Mostly, however, I'd say that the Dems didn't field an exciting candidate. Obama was. He had youth and promised change, although he delivered very little of it. Biden personally is dull on stage, as you've also pointed out. More than that, though, it seemed he was running against Trump far more than for something except unity (important but vapid). As a Republican operative said on a show I caught on election night, you can't just run against the incumbent.

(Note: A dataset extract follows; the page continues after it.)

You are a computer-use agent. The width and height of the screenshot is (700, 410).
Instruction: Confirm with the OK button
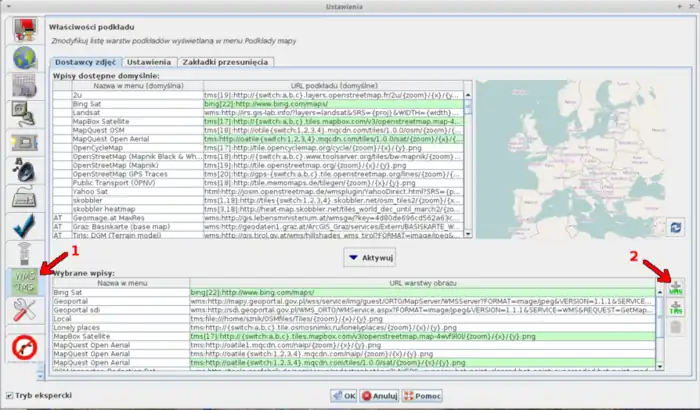click(343, 395)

Which brings me to the question Art Baden raised--whether Sanders would have done better. That isn't the best way to frame the question, because it ties a leftist populist appeal to one person, and that person was no longer as viable as he was four years ago, when I think he would have beaten Trump. Two things worked against him this year--his age and the fact that he no longer owned the left. Other candidates, such as Warren and Harris, were taking the same positions.
But I think that Art is right to wonder whether a populist message by a younger and more charismatic candidate would have been more successful. I think it would have, because the Democratic Party simply must reposition itself as the champion of working people of all races and ethnicities. Biden never significantly attacked Trump's betrayal of the people he promised to champion--his tax cuts benefiting the very wealthiest (he touched on that from time to time), his failure to raise the federal minimum wage even as it was being raised in Democratic-led states, his inability to stop the widening wealth gap even as he crowed about creating the best economy in history primarily citing the unemployment figures and remaining silent about take-home pay, etc.
The Democrats need to be led by a left-wing populist who doesn't sound angry (Sanders can't stop sounding angry) who has charisma. They're around. One need look no further than Jeff Merkley.

Sally said...

Omg. Jeff Merkley is the biggest nothing burger in my lifetime. He proves only that, get in, in for life.